View the full-fledged US Household Incomes Visualization in your browser (Carto)
The result of all the above steps and several other tiny tweaks and refinements is as follows, presented layer-wise (Neighborhoods, States, Counties, Zip Codes) –
Overall, we can see how the incomes are quite high in the California Bay area, as well as the New York City region. The mid-west is less populous than the East and the West coasts (Can be observed by the lower count of points in that region in the ‘neighborhoods’ layer) and has a lower mean household income than them. The lowest mean income state is Mississippi with $48,924, while the highest is Connecticut at a whopping $89,509 (Surprisingly, it’s not California as I had anticipated!). It is interesting to note that both New Jersey and Connecticut have a higher mean income as compared to New York state, which I feel is mostly due to the fact that many people that work in New York City commute from the other two states. Also, the primary contributor to the mean income of New York State is New York City, while the rest of the state is quite sparsely populated, with a lower overall contribution.
If we were to zoom in to the New York City area, we can see how the incomes vary between the five Burrows and their surrounding areas. It is evident that Manhattan has a much higher mean household income than Queens and Brooklyn. But it can also be seen that some parts of Brooklyn like Dumbo and Brooklyn Heights also have high mean incomes, very much comparable to that of Manhattan. It is also interesting to see how the East Village side of Manhattan is lower on the income as compared to the rest of it, and heading North towards the Bronx also drastically pulls down the mean incomes. Similar to the New York City area, we may make use of the visualization to zoom in to any other point of interest on the map of the US and compare the incomes.
You may also view the full-fledged US Household Incomes Visualization in your browser (Carto).
Reflection & Future Direction
Carto has become my favorite geo-spacial data visualization tool ever since I started exploring it and worked on this project. I love how easy to use the interface is and I am particularly fond of the many features it offers.
However, there are a few pain points I experienced while using it. One of them that I feel is worth mentioning was the lack of the ability to set the layer selector to show just one layer at a time.

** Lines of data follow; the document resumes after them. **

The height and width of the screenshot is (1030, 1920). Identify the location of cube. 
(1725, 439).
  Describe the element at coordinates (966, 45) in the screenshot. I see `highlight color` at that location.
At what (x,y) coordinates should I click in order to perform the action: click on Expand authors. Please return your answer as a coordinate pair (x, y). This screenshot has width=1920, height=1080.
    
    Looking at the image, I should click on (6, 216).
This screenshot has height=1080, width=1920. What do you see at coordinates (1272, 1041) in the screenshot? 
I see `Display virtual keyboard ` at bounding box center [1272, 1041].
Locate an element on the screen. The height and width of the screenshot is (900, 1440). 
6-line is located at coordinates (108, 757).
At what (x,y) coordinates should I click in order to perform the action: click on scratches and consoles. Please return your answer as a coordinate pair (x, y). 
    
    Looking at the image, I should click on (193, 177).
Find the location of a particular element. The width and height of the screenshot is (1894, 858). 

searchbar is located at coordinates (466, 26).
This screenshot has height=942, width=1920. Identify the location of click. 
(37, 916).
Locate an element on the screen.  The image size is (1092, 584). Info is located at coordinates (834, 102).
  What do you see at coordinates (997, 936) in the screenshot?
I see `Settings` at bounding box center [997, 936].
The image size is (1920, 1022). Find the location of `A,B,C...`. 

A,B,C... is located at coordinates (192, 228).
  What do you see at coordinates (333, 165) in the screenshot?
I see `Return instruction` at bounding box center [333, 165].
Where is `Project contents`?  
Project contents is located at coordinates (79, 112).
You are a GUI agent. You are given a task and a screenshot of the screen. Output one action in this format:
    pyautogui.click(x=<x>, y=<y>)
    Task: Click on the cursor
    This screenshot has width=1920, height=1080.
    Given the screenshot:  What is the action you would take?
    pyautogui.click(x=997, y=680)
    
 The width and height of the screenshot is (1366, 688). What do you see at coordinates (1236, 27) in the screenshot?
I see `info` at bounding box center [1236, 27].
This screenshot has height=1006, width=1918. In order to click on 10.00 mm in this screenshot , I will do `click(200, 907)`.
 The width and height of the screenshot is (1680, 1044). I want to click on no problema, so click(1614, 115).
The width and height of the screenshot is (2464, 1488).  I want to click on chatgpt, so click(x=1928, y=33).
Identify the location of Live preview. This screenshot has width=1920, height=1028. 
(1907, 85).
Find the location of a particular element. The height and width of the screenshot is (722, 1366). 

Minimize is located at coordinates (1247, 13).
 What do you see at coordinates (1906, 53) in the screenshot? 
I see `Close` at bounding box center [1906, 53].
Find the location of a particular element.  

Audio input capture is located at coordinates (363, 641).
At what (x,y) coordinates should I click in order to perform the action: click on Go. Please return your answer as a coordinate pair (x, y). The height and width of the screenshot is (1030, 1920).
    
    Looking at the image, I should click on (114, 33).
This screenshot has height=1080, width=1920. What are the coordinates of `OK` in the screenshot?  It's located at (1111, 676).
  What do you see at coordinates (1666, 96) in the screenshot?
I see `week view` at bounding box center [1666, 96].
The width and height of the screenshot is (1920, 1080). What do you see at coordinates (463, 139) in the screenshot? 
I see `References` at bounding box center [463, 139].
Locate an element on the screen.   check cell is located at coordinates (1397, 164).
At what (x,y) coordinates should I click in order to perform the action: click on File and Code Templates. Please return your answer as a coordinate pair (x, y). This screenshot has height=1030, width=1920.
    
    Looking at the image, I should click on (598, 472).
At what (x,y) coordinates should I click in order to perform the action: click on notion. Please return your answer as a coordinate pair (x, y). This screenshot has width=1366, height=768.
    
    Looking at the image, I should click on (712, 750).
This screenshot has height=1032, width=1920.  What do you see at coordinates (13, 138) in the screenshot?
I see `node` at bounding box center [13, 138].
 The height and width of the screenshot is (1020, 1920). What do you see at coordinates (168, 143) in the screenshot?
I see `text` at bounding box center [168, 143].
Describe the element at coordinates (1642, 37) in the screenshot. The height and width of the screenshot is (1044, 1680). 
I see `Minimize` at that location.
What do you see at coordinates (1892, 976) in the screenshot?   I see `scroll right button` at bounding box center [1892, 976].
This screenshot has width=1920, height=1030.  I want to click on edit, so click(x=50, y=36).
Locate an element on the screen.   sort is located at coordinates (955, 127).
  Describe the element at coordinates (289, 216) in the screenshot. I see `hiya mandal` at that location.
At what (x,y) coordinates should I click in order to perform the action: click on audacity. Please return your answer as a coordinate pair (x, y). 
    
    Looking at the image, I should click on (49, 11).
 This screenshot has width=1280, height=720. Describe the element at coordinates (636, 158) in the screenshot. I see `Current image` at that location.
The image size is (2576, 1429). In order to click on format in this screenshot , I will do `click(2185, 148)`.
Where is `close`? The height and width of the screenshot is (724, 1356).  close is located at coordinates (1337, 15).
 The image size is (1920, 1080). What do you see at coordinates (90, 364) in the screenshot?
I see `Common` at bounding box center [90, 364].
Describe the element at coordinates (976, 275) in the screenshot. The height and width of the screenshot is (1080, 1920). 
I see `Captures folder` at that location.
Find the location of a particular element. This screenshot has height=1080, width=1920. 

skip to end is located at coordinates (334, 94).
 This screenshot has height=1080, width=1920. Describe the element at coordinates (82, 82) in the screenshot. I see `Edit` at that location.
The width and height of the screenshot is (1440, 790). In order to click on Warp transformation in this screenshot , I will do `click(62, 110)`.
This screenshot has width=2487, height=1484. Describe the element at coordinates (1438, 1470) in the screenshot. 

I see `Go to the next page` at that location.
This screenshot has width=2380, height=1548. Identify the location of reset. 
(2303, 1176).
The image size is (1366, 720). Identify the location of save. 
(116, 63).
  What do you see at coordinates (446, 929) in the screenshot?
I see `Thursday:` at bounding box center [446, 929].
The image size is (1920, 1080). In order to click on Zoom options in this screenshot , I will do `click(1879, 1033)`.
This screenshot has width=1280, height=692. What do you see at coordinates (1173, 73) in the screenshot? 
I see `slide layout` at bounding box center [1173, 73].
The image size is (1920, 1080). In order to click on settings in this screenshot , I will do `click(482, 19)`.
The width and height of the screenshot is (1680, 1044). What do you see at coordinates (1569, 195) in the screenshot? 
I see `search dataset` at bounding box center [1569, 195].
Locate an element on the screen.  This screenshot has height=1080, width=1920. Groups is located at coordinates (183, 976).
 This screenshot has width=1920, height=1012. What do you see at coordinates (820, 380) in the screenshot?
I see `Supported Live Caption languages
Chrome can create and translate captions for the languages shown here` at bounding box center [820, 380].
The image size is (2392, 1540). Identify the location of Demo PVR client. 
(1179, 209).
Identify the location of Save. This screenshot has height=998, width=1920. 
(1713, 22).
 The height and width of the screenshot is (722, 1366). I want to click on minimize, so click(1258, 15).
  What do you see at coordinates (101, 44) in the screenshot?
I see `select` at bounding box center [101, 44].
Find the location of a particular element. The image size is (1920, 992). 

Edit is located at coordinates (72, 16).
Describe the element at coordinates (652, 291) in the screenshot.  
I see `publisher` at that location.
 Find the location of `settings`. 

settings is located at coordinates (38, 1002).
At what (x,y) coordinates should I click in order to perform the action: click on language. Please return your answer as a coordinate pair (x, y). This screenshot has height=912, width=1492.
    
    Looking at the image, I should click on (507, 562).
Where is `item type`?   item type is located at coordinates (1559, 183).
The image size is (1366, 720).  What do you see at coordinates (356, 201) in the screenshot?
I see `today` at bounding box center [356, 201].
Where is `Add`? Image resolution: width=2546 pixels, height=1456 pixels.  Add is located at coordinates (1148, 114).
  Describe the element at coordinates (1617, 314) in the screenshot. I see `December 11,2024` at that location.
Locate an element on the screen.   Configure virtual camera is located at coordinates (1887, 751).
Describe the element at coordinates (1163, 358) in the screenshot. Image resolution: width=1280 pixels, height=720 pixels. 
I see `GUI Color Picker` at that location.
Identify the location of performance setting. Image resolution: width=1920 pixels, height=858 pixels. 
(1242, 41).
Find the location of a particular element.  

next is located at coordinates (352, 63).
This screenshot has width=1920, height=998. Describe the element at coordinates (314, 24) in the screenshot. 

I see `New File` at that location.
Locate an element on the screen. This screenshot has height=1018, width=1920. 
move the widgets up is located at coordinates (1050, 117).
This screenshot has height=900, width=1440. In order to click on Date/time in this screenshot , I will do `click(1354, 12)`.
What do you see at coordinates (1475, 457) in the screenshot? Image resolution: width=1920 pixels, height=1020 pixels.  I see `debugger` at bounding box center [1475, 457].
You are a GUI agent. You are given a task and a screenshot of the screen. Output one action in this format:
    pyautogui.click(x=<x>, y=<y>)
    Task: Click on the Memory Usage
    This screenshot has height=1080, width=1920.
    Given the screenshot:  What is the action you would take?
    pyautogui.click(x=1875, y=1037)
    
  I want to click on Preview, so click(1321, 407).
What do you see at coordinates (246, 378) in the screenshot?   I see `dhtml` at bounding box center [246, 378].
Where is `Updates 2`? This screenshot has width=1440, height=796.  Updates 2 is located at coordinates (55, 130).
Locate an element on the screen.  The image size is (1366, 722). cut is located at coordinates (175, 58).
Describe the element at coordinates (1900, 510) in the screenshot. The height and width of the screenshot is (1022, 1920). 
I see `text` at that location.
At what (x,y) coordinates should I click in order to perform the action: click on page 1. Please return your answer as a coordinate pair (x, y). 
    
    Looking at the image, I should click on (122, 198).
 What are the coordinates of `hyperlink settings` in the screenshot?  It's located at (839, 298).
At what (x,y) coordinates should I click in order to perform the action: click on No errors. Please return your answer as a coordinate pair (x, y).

My visualization’s main purpose was to allow users to compare household incomes by neighborhood, zip code, county, and state, and the only way this is possible is to isolate these as their individual visualizations. Having any two or more layers overlap would not make any sense and completely defeat the purpose of the visualization. Therefore, having only a single layer selected at a time was very important, and without this feature, users need to manually select a new layer and deselect the previous layer to make complete sense of the visualization. Hopefully, Carto adds this feature in any upcoming versions.
Overall though, I feel that my project allowed me to get a good idea about how the household incomes vary across states, counties, zip codes and neighborhoods. For the future, I believe it would be a great idea to find a dataset about the cost of living index of each region so that I can use it along with the household income and figure out how wealthy (or not) they are.